* **Tasks for this exercise**:
1: From the forum thread about a friend's Wyoming buck, list every username that posted in September 2007, naming each user only once.
2: Transcribe verbatim everything in the records from the line containing "You are a computer-use agent. Image" down to the final line of the records, with both of those lines included.

* **Excerpt to read**:

# My Friend's Wyoming buck



## coyoteslayer (Sep 10, 2007)

Here is my friends Wyoming buck. He got his the day before I got mine. We jumped him out of his bed. He has AWESOME eye guards!!! He has great mass too!!!


----------



## ridgetops (Sep 16, 2007)

Nice looking buck there. Congrats to you and your friend.


----------



## sagebrush (Sep 8, 2007)

WERES THE ORANGE?


----------



## coyoteslayer (Sep 10, 2007)

right on the top of our heads. Mr. Colored Blind


----------



## wyogoob (Sep 7, 2007)

Nice deer, hats off to you.


----------



## fixed blade XC-3 (Sep 11, 2007)

Why does everyone get so darned upset when someone takes a picture of the deer without orange on. Who gives a crap. :roll:


----------



## 4x4 Bronco (Sep 7, 2007)

That's a nice deer! Congratulations and thanks for sharing.


----------



## lehi (Sep 13, 2007)

Everyone knows that once you take your orange off, bullets immediately start flyin your way, orange is the only protection!!! :lol: :wink:


----------



## bugchuker (Dec 3, 2007)

I think I read an earlier post that coyoteslayer shot his buck from the truck, if his buddy did the same I dont think there is too much of a chance of being shot at, after all they weren't in Utah.


----------



## huntinfool (Nov 1, 2007)

if any of you hunt wyoming you would know wyoming laws say one piece of orange unlike utah wich says so many sq inches so he is very legal


----------

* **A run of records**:
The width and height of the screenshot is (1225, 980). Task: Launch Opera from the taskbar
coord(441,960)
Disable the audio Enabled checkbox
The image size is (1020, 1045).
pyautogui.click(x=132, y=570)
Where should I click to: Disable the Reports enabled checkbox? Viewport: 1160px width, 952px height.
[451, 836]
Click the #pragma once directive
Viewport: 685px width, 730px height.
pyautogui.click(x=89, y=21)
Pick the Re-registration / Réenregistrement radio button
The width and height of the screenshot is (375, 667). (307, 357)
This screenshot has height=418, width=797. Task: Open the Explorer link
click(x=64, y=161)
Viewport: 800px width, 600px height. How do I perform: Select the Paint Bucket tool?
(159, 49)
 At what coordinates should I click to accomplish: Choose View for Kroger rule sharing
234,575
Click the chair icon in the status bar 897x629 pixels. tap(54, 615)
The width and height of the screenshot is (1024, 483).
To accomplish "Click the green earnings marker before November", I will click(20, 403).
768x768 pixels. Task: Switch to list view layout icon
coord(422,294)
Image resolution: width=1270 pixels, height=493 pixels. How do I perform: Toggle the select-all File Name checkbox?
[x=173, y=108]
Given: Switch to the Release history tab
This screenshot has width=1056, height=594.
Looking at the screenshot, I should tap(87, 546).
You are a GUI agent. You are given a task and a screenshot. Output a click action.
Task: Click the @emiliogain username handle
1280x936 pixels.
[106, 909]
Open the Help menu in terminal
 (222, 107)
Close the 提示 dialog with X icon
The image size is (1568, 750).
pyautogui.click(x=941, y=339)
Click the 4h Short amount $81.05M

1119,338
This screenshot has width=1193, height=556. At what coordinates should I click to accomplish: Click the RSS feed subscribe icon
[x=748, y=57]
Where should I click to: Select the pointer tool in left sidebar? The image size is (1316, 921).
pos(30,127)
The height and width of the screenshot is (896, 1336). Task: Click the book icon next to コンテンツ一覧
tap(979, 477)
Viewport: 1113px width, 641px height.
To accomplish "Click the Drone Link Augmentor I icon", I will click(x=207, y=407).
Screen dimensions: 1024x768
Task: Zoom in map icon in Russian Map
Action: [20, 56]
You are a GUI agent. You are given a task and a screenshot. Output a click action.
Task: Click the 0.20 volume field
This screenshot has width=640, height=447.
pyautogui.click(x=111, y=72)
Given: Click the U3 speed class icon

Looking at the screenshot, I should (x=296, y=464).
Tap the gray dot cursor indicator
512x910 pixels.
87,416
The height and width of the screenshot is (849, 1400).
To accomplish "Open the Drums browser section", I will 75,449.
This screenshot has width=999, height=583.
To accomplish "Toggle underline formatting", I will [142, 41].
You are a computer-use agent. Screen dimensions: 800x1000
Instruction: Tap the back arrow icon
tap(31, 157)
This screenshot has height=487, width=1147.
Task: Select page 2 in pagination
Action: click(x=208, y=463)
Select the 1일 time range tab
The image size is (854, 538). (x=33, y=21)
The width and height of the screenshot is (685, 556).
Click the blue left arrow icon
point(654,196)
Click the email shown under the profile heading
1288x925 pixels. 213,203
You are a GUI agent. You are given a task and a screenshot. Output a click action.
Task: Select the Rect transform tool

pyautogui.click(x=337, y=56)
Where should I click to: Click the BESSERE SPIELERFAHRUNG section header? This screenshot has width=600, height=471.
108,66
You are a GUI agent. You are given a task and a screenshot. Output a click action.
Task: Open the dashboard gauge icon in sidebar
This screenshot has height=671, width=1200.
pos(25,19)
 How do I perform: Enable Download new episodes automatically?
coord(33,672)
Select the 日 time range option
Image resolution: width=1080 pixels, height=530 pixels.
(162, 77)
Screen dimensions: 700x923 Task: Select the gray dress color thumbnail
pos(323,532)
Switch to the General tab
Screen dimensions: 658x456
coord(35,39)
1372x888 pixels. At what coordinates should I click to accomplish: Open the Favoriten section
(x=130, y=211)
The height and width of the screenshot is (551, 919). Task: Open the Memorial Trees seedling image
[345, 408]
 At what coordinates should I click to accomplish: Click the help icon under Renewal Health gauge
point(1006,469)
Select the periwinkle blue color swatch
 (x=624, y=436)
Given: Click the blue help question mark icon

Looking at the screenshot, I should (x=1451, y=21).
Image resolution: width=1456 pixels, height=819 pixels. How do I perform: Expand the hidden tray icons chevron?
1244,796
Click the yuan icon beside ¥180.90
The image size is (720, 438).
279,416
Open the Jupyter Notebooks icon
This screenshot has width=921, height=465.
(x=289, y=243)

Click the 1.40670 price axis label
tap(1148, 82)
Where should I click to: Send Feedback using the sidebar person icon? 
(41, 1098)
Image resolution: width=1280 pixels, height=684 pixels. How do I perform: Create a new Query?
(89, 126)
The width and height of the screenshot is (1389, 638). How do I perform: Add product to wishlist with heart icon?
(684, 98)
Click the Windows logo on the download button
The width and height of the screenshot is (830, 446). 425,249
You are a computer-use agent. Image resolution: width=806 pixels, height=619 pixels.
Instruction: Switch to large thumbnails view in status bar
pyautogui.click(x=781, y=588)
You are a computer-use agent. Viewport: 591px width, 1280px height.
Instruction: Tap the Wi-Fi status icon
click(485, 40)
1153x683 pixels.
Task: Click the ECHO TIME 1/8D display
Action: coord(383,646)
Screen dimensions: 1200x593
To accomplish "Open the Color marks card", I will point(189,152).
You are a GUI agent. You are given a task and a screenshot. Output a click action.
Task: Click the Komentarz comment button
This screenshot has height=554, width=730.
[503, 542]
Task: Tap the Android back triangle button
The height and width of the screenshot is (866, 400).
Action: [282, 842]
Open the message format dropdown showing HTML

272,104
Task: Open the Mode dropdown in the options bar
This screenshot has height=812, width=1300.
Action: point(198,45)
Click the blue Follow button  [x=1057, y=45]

* **Final answers**:
1: coyoteslayer, ridgetops, sagebrush, wyogoob, fixed blade XC-3, 4x4 Bronco, lehi

2:
You are a computer-use agent. Image resolution: width=806 pixels, height=619 pixels.
Instruction: Switch to large thumbnails view in status bar
pyautogui.click(x=781, y=588)
You are a computer-use agent. Viewport: 591px width, 1280px height.
Instruction: Tap the Wi-Fi status icon
click(485, 40)
1153x683 pixels.
Task: Click the ECHO TIME 1/8D display
Action: coord(383,646)
Screen dimensions: 1200x593
To accomplish "Open the Color marks card", I will point(189,152).
You are a GUI agent. You are given a task and a screenshot. Output a click action.
Task: Click the Komentarz comment button
This screenshot has height=554, width=730.
[503, 542]
Task: Tap the Android back triangle button
The height and width of the screenshot is (866, 400).
Action: [282, 842]
Open the message format dropdown showing HTML

272,104
Task: Open the Mode dropdown in the options bar
This screenshot has height=812, width=1300.
Action: point(198,45)
Click the blue Follow button  [x=1057, y=45]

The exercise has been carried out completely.